2. Age between 18 and 80 years, including both.
3. Time between onset of symptoms and start of administration of CIGB-845 less than 12 hours.
4. Willingness of the patient (or family) through the granting of informed consent (oral). In a second moment (once the patient is stabilized) the investigator must obtain the written consent of the patient, who may freely decide whether to accept or not to continue the investigation.

Exclusion Criteria

1. Coma (Glasgow Coma Scale less than 8).
2. Points in the NIHSS <5 or> 20 scale.
3. When the neurological defect can be explained by a different entity to ICA.
4. Patients with neurological symptoms or signs return to normal before treatment begins.
5. Severe uncontrolled hypertension (systolic> 185 mm Hg or diastolic BP> 110 mm Hg) not descend after treatment.
6. Low blood pressure (systolic <95 mm Hg) unresponsive to standard therapy.
7. Method of installation box with seizures.
8. Patients diagnosed with malignancies.
9. Pregnancy or breastfeeding at the time of inclusion in the study (reported by the patient or family).
10. Mental incapacity obvious to issue consent and act accordingly to the study.

Study & Design

Study Type: Interventional

Study Design: Not specified

Primary Outcome Measures

Name	Time	Method
Clinical Adverse Events (AEs). The EA will be measured as -Occurrence of AEs (Yes, No), - AEs Description (name of event), - AEs Intensity (mild, moderate, severe). Measuring time: daily in Week 1 (time management starts CIGB-845) and at months 1, 3 and 6.<br><br>Laboratory test (numerical values of blood chemistry tests: blood count, hematocrit, white blood cell count with differential, ALT, AST, glucose, creatinine, urea, uric acid, alkaline phosphatase, total protein, albumin, bilirubin, cholesterol, coagulogram and electrolytes). Measuring time: at baseline (before the first administration of CIGB-845), at 72 hours, at hospital discharge (7th day) and assessments for the months 1, 3 and 6.
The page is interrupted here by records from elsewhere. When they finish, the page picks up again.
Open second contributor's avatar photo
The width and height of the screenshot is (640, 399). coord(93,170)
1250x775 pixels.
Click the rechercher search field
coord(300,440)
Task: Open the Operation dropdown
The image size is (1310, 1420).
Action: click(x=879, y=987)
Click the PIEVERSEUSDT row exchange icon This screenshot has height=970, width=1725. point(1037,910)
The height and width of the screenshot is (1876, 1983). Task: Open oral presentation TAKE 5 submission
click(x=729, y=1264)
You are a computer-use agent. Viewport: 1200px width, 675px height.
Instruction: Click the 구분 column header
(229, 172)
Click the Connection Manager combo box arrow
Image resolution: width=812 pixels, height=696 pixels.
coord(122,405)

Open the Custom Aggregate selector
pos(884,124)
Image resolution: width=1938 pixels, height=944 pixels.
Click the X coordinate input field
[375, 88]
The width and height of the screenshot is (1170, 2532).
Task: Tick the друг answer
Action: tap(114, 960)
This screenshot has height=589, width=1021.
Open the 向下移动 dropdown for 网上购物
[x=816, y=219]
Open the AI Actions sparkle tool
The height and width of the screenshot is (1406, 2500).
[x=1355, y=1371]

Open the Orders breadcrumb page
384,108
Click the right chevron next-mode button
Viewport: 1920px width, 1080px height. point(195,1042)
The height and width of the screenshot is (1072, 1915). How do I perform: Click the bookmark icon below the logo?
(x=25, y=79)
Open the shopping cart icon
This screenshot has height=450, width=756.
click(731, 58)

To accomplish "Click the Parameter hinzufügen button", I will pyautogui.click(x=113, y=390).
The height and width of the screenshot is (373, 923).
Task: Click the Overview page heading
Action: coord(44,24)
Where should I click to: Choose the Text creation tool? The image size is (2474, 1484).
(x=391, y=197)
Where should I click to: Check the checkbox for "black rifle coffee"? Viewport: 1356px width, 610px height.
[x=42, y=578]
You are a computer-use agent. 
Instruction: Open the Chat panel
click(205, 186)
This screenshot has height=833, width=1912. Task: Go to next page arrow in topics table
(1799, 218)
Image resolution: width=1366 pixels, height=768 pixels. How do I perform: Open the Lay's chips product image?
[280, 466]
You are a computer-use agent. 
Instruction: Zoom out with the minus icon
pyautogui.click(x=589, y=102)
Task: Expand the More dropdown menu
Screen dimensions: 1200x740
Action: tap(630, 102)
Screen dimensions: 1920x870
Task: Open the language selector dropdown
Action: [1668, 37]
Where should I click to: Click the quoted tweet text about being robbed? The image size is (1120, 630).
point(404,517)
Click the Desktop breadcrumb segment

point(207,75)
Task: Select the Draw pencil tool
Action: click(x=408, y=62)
Secondary Outcome Measures

Name	Time	Method
Disability (according to Rankin scale). Measuring time: at hospital discharge and at 3 and 6 months including the patient in the study.<br>Neurologic deficit level (NIHSS scale, National Institute of Heath Stroke Scale). Measuring time: at hospital discharge and at 3 and 6 months post-inclusion.<br>Ability to perform daily activities (according to Barthel index). Measuring time: at hospital discharge and at 3 and 6 months post-inclusion.<br>Infarct volume (Computed Axial Tomography). Measuring time: the inclusion in the study, the 4th and the 7th day after starting treatment.